¿Qué tienen en común Marcial Maciel, Jeffrey Epstein y Joaquín Nassón?, me soltó el periodista Diego Petersen esta semana en W Radio.
La respuesta inmediata es brutal: los tres fueron depredadores sexuales, criminales con rostro de líder espiritual, empresario o apóstol. Pero lo verdaderamente perturbador no es solo el catálogo de horrores que dejaron a su paso, sino la red de poder e impunidad que los protegió durante años. No eran monstruos aislados, eran engranes de un sistema corrupto que los necesitaba.
El padre Maciel, fundador de los Legionarios de Cristo, fue el favorito del Vaticano. Mientras abusaba de seminaristas, de sus propios hijos y de quienes podía someter bajo su carisma enfermo, acumulaba fortunas millonarias y recibía trato de jefe de Estado. Juan Pablo II lo llamó “guía de la juventud”. Sus víctimas denunciaron desde los años sesenta, pero fueron ignoradas porque la maquinaria de prestigio y donaciones pesaba más que la verdad. La impunidad clerical, esa alianza entre sotana y capital, lo blindó durante medio siglo.
Jeffrey Epstein jugaba en la liga del dinero obsceno y la élite global. Construyó una red de tráfico sexual con menores mientras se codeaba con expresidentes, príncipes británicos y magnates tecnológicos. Su isla privada, sus aviones y sus fiestas eran escaparates de abuso disfrazado de glamour. Cuando cayó, lo hizo arrastrando secretos que amenazaban a los más poderosos. Su “suicidio” en prisión dejó la sombra de un pacto de silencio todavía más denso que sus crímenes. Y ahora, como si el destino se burlara, vuelve a escena su socia y confidente: Ghislaine Maxwell.

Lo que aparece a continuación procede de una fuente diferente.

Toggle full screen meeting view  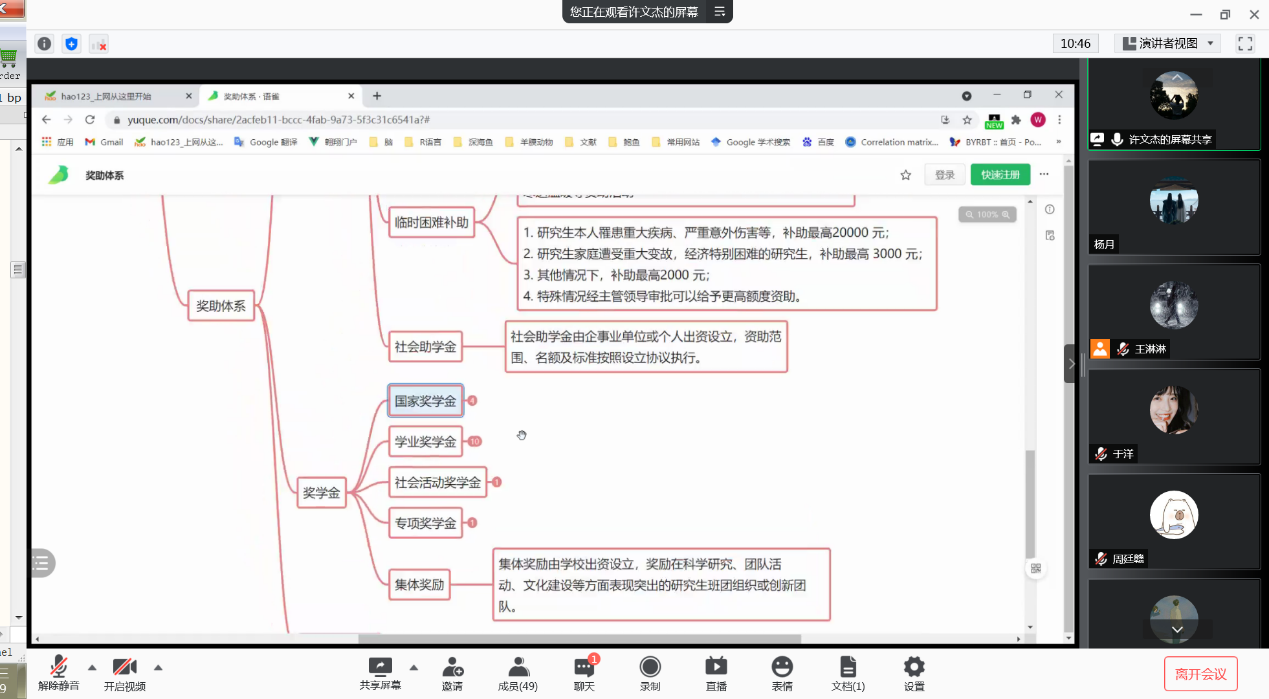1245,43
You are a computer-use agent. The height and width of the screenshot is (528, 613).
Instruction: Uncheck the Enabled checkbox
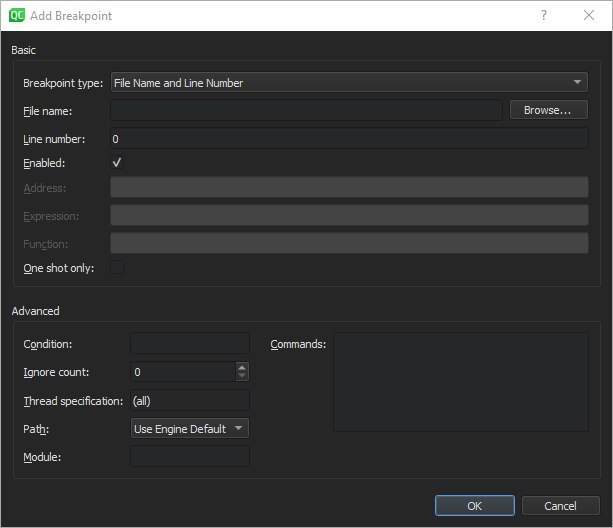tap(117, 163)
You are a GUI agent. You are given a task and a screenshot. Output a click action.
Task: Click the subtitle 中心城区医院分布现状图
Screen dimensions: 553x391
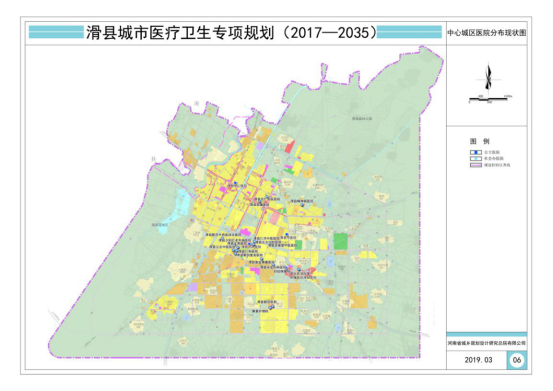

Maxwell, condenada en 2021 a 20 años de cárcel por reclutar y facilitar niñas para Epstein, reapareció con una declaración sorprendente: en entrevistas reveladas por el Departamento de Justicia estadounidense, negó la existencia de una “lista de clientes” y aseguró que jamás vio nada indebido de Donald Trump, Bill Clinton ni otros nombres ilustres. También dijo que no cree que Epstein se haya suicidado. ¿Casualidad que justo ahora se difunda y que, además, la trasladen discretamente de una prisión de Florida a un campo de reclusión de baja seguridad en Texas? Todo huele a un ajuste de cuentas dentro del poder: limpiar nombres, atenuar culpas, apagar incendios. La impunidad muta, pero nunca muere.
Joaquín Nassón, apóstol de la Luz del Mundo, levantó templos monumentales y congresos masivos con la venia de gobernadores y presidentes. Tras bambalinas, acumulaba denuncias de violación y corrupción. Fue condenado en California por abuso sexual, pero su iglesia sigue viva y su nombre aún se pronuncia con reverencia en ciertos círculos. La cárcel no destruyó la estructura que lo sostuvo; la impunidad en este caso no es individual, es heredada.

Maciel, Epstein, Nassón. Tres nombres, tres geografías, tres imperios distintos. Todos con un denominador común: un sistema que no los frenó sino que los alimentó. Papas, presidentes, banqueros, políticos, empresarios: todos los que convivieron con ellos prefirieron callar mientras les resultaban útiles. La obscenidad no estaba en el secreto, sino en la normalización de la sospecha.
Y mientras tanto, las víctimas cargaron con la duda, el descrédito y el señalamiento. Ellas denunciaron, insistieron, sobrevivieron. Pero la justicia siempre llegó tarde, demasiado tarde. Cuando el sistema ya no pudo proteger más a sus ídolos, entonces se atrevió a abrir los ojos.
La pregunta, entonces, no es solo qué tenían en común estos tres depredadores, sino qué tienen en común las estructuras que los blindaron. Porque mientras no se rompan esos pactos, habrá nuevos Maciel, nuevos Epstein, nuevos Nassón: disfrazados de pastores, filántropos o apóstoles, pero con la misma máscara de poder intocable.
Que Dios los tenga en su infierno. Porque en la Tierra ya tuvieron demasiada gloria.